Task requirements -> An exact copy of every record is needed, with the pictures left out.

Input material ->
- - - -

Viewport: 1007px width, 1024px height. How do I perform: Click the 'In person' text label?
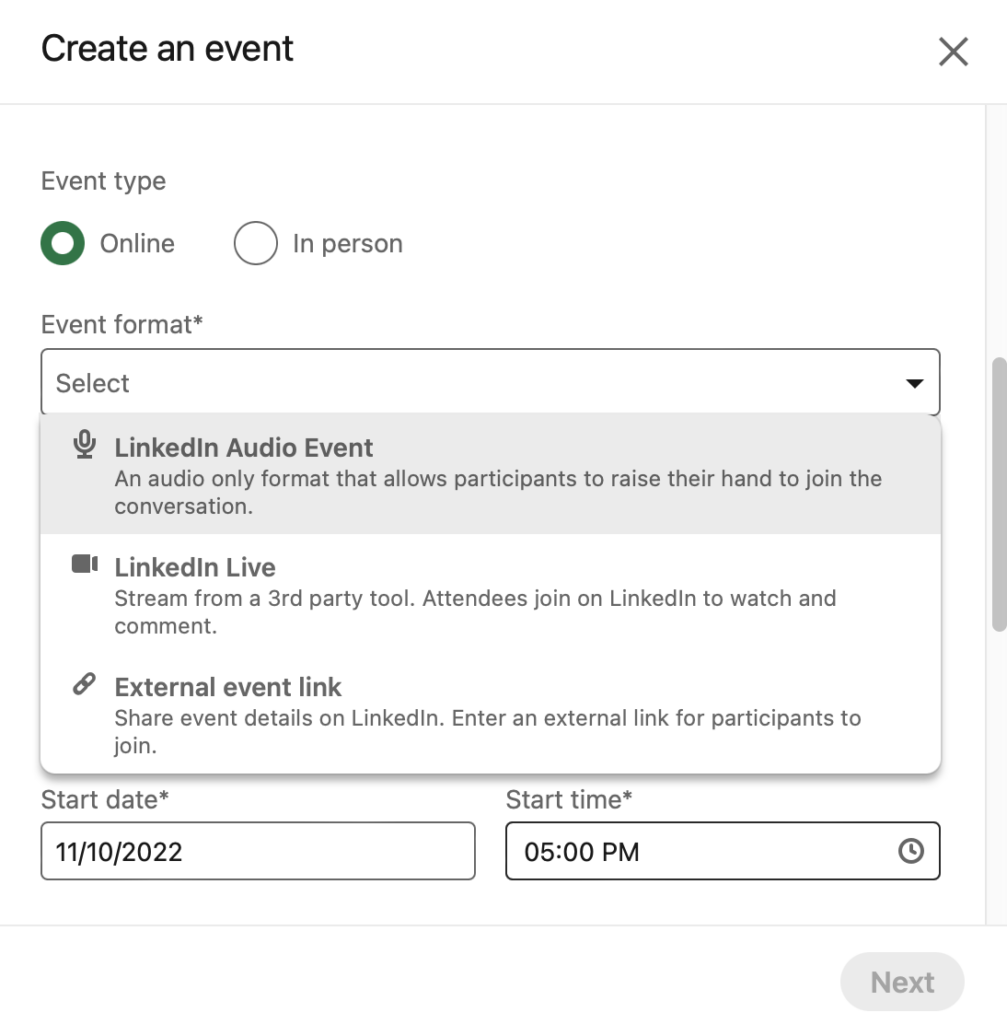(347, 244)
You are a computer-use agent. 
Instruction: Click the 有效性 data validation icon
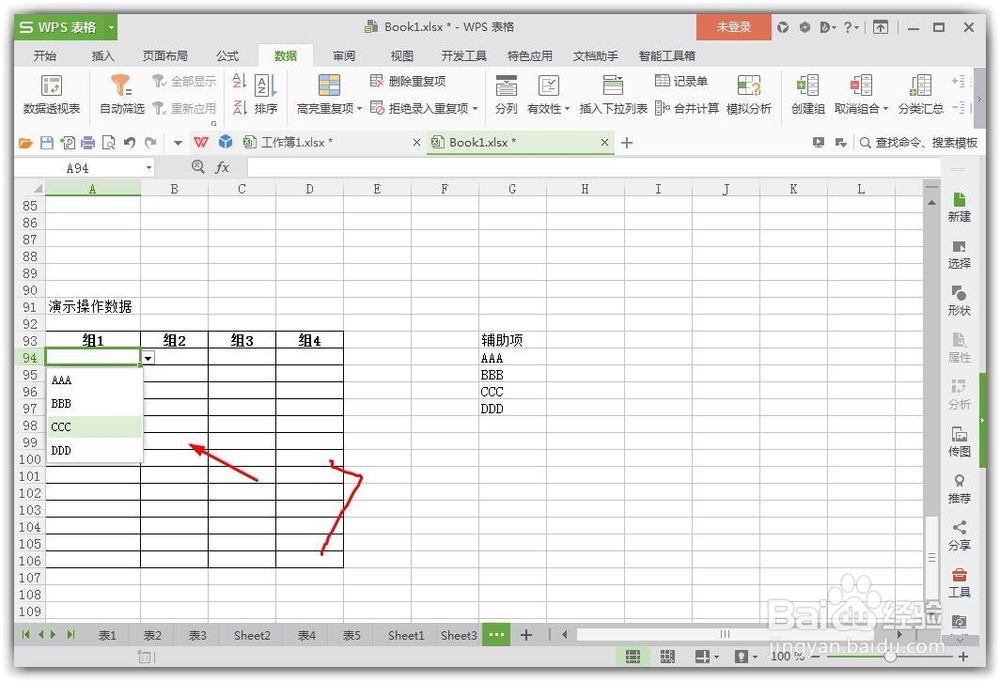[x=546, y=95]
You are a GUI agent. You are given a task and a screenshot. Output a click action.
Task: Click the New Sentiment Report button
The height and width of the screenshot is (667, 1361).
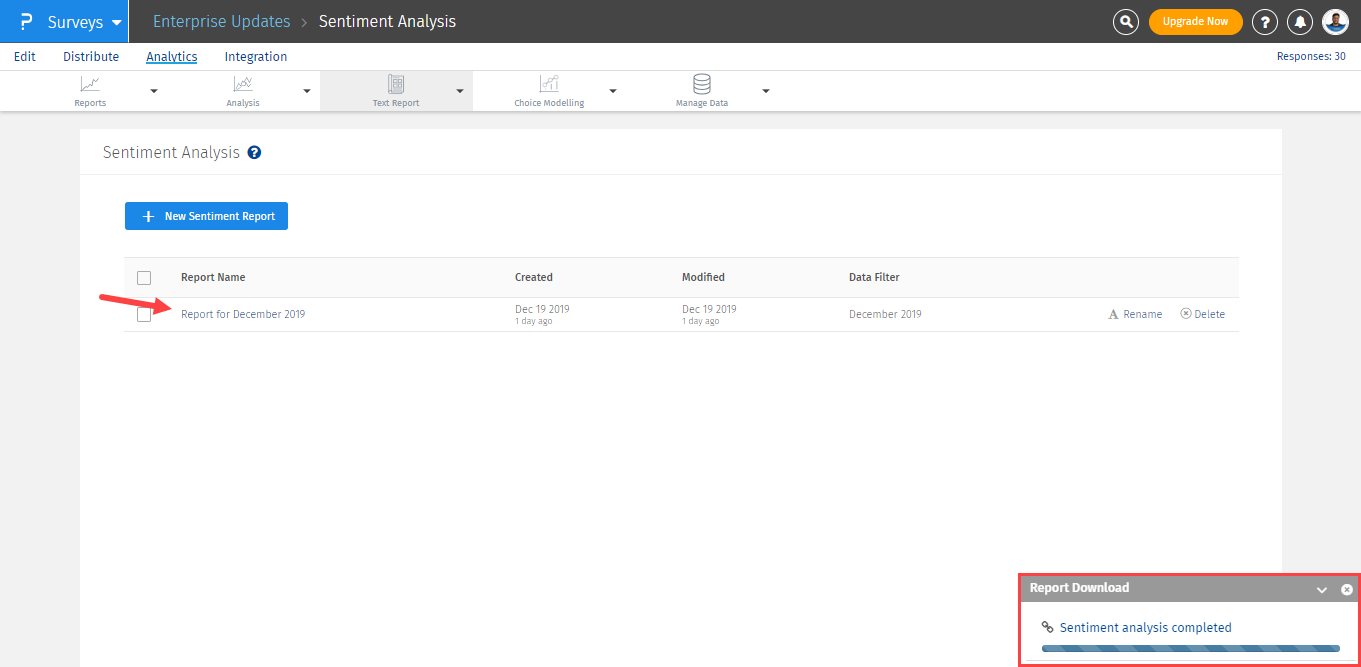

- - - -

Worked solution ->
Viewport: 1007px width, 1024px height. How do I perform: Click the 'In person' text label?
(347, 244)
You are a computer-use agent. 
Instruction: Click the 有效性 data validation icon
[x=546, y=95]
You are a GUI agent. You are given a task and a screenshot. Output a click action.
Task: Click the New Sentiment Report button
The height and width of the screenshot is (667, 1361).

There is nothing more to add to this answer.